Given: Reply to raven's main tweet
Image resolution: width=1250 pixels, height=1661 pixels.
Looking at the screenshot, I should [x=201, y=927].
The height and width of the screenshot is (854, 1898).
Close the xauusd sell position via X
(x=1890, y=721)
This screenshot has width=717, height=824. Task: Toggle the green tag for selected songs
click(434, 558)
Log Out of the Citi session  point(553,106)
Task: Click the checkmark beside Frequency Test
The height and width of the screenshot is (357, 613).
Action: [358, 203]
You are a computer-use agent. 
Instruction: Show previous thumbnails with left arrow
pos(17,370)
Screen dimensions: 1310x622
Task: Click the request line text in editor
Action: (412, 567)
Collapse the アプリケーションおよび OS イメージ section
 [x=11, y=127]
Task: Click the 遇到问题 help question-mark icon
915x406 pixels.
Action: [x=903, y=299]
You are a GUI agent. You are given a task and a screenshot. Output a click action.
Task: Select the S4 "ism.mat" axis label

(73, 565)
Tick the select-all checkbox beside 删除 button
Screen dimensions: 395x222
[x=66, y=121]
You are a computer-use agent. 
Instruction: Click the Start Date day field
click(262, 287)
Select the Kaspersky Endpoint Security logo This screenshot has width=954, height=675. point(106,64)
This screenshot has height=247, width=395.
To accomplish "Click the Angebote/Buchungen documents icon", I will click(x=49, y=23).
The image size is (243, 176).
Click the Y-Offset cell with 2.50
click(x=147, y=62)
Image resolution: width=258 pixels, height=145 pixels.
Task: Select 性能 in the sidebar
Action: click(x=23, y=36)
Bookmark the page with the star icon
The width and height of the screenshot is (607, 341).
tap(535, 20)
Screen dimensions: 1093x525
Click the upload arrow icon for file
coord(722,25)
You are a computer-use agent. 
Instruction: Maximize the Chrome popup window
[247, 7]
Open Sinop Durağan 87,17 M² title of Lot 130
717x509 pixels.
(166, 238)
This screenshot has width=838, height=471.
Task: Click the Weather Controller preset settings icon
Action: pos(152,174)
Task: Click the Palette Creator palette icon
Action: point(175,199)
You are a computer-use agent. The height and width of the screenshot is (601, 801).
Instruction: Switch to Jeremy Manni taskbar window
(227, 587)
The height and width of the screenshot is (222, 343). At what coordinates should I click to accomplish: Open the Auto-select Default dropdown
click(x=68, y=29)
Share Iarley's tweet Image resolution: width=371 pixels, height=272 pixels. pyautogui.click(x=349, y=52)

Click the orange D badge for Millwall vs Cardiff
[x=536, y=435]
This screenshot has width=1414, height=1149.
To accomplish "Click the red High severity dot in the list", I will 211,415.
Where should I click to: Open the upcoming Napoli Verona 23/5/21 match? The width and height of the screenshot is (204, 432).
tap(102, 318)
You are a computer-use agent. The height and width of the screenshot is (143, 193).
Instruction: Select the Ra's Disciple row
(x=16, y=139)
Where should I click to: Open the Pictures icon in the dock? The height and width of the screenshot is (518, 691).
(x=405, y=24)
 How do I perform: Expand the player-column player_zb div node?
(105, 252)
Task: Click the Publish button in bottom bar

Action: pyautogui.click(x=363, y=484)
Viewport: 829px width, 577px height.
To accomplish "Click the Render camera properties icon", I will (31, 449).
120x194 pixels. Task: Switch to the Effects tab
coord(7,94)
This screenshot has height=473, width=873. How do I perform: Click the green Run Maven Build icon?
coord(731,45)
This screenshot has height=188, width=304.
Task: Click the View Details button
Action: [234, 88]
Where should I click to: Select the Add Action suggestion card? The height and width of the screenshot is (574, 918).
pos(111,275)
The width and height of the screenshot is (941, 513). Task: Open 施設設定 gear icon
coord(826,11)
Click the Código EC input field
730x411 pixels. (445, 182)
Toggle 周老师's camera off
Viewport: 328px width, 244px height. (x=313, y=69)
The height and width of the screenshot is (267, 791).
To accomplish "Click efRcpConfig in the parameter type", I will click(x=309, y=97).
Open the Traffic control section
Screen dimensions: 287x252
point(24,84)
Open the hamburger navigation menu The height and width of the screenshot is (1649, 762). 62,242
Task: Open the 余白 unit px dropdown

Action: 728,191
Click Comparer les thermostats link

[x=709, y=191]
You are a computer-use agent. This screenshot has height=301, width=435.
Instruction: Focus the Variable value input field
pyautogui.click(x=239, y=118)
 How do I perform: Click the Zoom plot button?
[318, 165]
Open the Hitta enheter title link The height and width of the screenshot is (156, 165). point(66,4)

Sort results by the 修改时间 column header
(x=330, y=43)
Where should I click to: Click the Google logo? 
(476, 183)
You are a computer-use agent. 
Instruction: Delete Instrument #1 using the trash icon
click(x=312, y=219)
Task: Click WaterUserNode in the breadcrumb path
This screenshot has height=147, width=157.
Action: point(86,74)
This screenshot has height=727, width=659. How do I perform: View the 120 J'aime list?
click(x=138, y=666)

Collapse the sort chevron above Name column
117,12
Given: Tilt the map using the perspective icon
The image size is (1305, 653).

-------

| INSTRUCTIONS TO FOLLOW |
The output must reproduce the whole listing without a single change.

| RESULT OF THIS TASK |
Given: Reply to raven's main tweet
Image resolution: width=1250 pixels, height=1661 pixels.
Looking at the screenshot, I should [x=201, y=927].
The height and width of the screenshot is (854, 1898).
Close the xauusd sell position via X
(x=1890, y=721)
This screenshot has width=717, height=824. Task: Toggle the green tag for selected songs
click(434, 558)
Log Out of the Citi session  point(553,106)
Task: Click the checkmark beside Frequency Test
The height and width of the screenshot is (357, 613).
Action: [358, 203]
You are a computer-use agent. 
Instruction: Show previous thumbnails with left arrow
pos(17,370)
Screen dimensions: 1310x622
Task: Click the request line text in editor
Action: (412, 567)
Collapse the アプリケーションおよび OS イメージ section
 [x=11, y=127]
Task: Click the 遇到问题 help question-mark icon
915x406 pixels.
Action: [x=903, y=299]
You are a GUI agent. You are given a task and a screenshot. Output a click action.
Task: Select the S4 "ism.mat" axis label

(73, 565)
Tick the select-all checkbox beside 删除 button
Screen dimensions: 395x222
[x=66, y=121]
You are a computer-use agent. 
Instruction: Click the Start Date day field
click(262, 287)
Select the Kaspersky Endpoint Security logo This screenshot has width=954, height=675. point(106,64)
This screenshot has height=247, width=395.
To accomplish "Click the Angebote/Buchungen documents icon", I will click(x=49, y=23).
The image size is (243, 176).
Click the Y-Offset cell with 2.50
click(x=147, y=62)
Image resolution: width=258 pixels, height=145 pixels.
Task: Select 性能 in the sidebar
Action: click(x=23, y=36)
Bookmark the page with the star icon
The width and height of the screenshot is (607, 341).
tap(535, 20)
Screen dimensions: 1093x525
Click the upload arrow icon for file
coord(722,25)
You are a computer-use agent. 
Instruction: Maximize the Chrome popup window
[247, 7]
Open Sinop Durağan 87,17 M² title of Lot 130
717x509 pixels.
(166, 238)
This screenshot has width=838, height=471.
Task: Click the Weather Controller preset settings icon
Action: pos(152,174)
Task: Click the Palette Creator palette icon
Action: point(175,199)
You are a computer-use agent. The height and width of the screenshot is (601, 801).
Instruction: Switch to Jeremy Manni taskbar window
(227, 587)
The height and width of the screenshot is (222, 343). At what coordinates should I click to accomplish: Open the Auto-select Default dropdown
click(x=68, y=29)
Share Iarley's tweet Image resolution: width=371 pixels, height=272 pixels. pyautogui.click(x=349, y=52)

Click the orange D badge for Millwall vs Cardiff
[x=536, y=435]
This screenshot has width=1414, height=1149.
To accomplish "Click the red High severity dot in the list", I will 211,415.
Where should I click to: Open the upcoming Napoli Verona 23/5/21 match? The width and height of the screenshot is (204, 432).
tap(102, 318)
You are a computer-use agent. The height and width of the screenshot is (143, 193).
Instruction: Select the Ra's Disciple row
(x=16, y=139)
Where should I click to: Open the Pictures icon in the dock? The height and width of the screenshot is (518, 691).
(x=405, y=24)
 How do I perform: Expand the player-column player_zb div node?
(105, 252)
Task: Click the Publish button in bottom bar

Action: pyautogui.click(x=363, y=484)
Viewport: 829px width, 577px height.
To accomplish "Click the Render camera properties icon", I will (31, 449).
120x194 pixels. Task: Switch to the Effects tab
coord(7,94)
This screenshot has height=473, width=873. How do I perform: Click the green Run Maven Build icon?
coord(731,45)
This screenshot has height=188, width=304.
Task: Click the View Details button
Action: [234, 88]
Where should I click to: Select the Add Action suggestion card? The height and width of the screenshot is (574, 918).
pos(111,275)
The width and height of the screenshot is (941, 513). Task: Open 施設設定 gear icon
coord(826,11)
Click the Código EC input field
730x411 pixels. (445, 182)
Toggle 周老师's camera off
Viewport: 328px width, 244px height. (x=313, y=69)
The height and width of the screenshot is (267, 791).
To accomplish "Click efRcpConfig in the parameter type", I will click(x=309, y=97).
Open the Traffic control section
Screen dimensions: 287x252
point(24,84)
Open the hamburger navigation menu The height and width of the screenshot is (1649, 762). 62,242
Task: Open the 余白 unit px dropdown

Action: 728,191
Click Comparer les thermostats link

[x=709, y=191]
You are a computer-use agent. This screenshot has height=301, width=435.
Instruction: Focus the Variable value input field
pyautogui.click(x=239, y=118)
 How do I perform: Click the Zoom plot button?
[318, 165]
Open the Hitta enheter title link The height and width of the screenshot is (156, 165). point(66,4)

Sort results by the 修改时间 column header
(x=330, y=43)
Where should I click to: Click the Google logo? 
(476, 183)
You are a computer-use agent. 
Instruction: Delete Instrument #1 using the trash icon
click(x=312, y=219)
Task: Click WaterUserNode in the breadcrumb path
This screenshot has height=147, width=157.
Action: point(86,74)
This screenshot has height=727, width=659. How do I perform: View the 120 J'aime list?
click(x=138, y=666)

Collapse the sort chevron above Name column
117,12
Given: Tilt the map using the perspective icon
The image size is (1305, 653).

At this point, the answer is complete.